■ WORK INSTRUCTIONS:
Where a line below holds the string "chat", that line goes into the answer.

■ PROVIDED DATA:
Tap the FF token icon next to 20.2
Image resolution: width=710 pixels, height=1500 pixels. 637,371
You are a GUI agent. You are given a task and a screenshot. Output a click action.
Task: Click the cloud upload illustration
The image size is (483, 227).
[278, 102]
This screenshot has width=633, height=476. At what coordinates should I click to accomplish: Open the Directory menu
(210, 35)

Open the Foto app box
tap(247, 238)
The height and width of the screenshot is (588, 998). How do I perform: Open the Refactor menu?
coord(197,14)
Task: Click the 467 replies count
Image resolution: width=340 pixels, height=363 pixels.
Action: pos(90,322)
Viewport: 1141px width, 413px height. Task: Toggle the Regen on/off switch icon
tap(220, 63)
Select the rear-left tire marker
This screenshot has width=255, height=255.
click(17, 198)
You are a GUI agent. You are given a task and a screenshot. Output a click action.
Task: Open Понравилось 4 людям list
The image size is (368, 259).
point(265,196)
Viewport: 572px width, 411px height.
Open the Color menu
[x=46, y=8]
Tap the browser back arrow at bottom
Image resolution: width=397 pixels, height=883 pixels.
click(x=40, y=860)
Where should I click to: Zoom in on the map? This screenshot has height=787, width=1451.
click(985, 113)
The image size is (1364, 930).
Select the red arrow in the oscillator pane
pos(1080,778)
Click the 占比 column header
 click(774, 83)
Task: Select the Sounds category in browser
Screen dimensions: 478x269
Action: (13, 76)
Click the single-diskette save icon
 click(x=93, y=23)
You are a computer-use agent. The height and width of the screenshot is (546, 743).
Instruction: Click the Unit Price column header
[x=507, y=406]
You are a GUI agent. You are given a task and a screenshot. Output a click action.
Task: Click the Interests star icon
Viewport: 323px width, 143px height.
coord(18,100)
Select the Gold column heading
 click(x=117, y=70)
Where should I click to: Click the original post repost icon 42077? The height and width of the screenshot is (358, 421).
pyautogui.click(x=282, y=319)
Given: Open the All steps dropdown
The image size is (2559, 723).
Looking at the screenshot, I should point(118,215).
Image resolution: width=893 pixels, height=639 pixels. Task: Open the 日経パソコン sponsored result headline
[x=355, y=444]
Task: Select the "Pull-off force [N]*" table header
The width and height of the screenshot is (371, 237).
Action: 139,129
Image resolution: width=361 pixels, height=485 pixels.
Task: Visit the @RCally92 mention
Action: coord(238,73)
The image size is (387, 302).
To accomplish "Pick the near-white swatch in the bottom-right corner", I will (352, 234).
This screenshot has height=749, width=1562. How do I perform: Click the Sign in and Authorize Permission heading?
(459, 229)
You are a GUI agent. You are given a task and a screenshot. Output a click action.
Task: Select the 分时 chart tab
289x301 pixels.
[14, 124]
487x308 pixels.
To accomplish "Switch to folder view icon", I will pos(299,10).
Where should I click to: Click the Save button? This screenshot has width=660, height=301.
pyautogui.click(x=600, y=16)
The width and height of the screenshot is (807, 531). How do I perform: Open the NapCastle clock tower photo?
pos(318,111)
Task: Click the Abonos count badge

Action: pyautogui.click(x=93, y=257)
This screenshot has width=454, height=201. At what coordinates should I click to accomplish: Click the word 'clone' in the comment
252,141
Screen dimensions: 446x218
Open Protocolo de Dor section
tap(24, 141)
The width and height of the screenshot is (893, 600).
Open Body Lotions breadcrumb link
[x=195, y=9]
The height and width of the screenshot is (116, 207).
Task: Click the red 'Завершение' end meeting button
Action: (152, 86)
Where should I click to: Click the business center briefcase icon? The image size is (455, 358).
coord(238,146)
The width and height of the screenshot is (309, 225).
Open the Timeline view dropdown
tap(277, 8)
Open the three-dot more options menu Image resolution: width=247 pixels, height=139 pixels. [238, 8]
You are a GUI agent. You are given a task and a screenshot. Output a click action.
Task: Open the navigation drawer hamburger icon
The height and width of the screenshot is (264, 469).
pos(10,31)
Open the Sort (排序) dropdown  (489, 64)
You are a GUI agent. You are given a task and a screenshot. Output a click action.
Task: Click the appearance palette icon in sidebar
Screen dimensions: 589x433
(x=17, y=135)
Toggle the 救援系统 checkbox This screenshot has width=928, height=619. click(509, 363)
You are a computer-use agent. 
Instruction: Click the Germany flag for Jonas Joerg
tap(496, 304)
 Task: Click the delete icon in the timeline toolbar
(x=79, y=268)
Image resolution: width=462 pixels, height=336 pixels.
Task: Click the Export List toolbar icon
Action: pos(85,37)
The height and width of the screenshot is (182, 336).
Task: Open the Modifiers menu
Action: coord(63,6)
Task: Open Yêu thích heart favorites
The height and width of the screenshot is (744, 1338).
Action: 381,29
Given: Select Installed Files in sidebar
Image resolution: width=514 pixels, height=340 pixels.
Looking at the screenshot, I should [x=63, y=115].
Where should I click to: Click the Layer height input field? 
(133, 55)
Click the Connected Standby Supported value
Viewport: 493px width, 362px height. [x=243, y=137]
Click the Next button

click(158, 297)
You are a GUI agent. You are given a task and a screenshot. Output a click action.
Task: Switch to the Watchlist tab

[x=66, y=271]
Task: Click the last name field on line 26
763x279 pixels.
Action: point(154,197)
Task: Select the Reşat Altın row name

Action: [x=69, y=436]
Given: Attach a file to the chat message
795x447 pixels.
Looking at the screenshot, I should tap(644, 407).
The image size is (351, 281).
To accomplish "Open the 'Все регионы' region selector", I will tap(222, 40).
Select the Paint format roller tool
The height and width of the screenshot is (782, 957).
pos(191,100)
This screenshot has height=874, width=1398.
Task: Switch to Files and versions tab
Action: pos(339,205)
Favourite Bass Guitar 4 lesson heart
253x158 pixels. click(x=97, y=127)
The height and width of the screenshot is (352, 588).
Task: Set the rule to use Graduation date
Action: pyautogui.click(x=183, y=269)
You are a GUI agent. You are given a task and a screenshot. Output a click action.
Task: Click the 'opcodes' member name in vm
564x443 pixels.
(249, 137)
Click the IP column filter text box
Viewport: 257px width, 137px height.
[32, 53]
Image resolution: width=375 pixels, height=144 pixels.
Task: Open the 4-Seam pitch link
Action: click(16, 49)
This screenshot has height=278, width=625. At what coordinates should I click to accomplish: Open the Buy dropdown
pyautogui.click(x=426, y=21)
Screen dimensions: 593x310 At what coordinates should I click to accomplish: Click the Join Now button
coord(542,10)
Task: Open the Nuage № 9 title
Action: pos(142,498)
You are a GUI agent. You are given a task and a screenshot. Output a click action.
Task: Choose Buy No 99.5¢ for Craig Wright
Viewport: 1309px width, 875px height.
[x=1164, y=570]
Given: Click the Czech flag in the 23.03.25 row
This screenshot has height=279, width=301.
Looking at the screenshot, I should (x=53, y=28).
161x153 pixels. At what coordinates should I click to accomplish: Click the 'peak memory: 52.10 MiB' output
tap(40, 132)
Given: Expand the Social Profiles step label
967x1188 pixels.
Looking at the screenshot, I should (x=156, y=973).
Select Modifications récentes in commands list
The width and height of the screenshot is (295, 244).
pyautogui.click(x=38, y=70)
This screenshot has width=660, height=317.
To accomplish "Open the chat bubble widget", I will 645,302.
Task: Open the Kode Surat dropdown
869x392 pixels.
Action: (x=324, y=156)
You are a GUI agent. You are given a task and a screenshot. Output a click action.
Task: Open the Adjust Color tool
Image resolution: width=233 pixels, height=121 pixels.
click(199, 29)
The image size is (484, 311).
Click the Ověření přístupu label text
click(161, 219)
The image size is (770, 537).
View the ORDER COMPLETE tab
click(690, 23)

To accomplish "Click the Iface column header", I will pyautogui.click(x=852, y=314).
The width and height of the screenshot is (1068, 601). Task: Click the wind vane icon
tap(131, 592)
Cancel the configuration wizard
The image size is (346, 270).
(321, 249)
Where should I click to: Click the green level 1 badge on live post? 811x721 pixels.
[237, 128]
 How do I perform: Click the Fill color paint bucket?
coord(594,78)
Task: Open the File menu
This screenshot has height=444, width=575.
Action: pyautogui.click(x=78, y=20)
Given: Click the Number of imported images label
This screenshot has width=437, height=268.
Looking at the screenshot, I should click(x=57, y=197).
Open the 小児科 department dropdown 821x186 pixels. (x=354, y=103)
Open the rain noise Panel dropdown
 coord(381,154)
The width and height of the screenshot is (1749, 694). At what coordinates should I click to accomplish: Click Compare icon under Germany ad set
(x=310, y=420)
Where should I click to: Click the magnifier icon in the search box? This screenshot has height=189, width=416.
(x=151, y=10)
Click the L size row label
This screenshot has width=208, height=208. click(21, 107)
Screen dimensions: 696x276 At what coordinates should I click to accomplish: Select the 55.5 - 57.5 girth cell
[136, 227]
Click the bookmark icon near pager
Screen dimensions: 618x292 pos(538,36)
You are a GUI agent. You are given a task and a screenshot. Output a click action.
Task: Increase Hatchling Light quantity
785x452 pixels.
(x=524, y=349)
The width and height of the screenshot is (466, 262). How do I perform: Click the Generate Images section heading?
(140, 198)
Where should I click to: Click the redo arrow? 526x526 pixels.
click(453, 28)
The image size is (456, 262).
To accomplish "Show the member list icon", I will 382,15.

■ SOLUTION TO THIS EXERCISE:
Given: Attach a file to the chat message
To accomplish "Open the chat bubble widget", I will 645,302.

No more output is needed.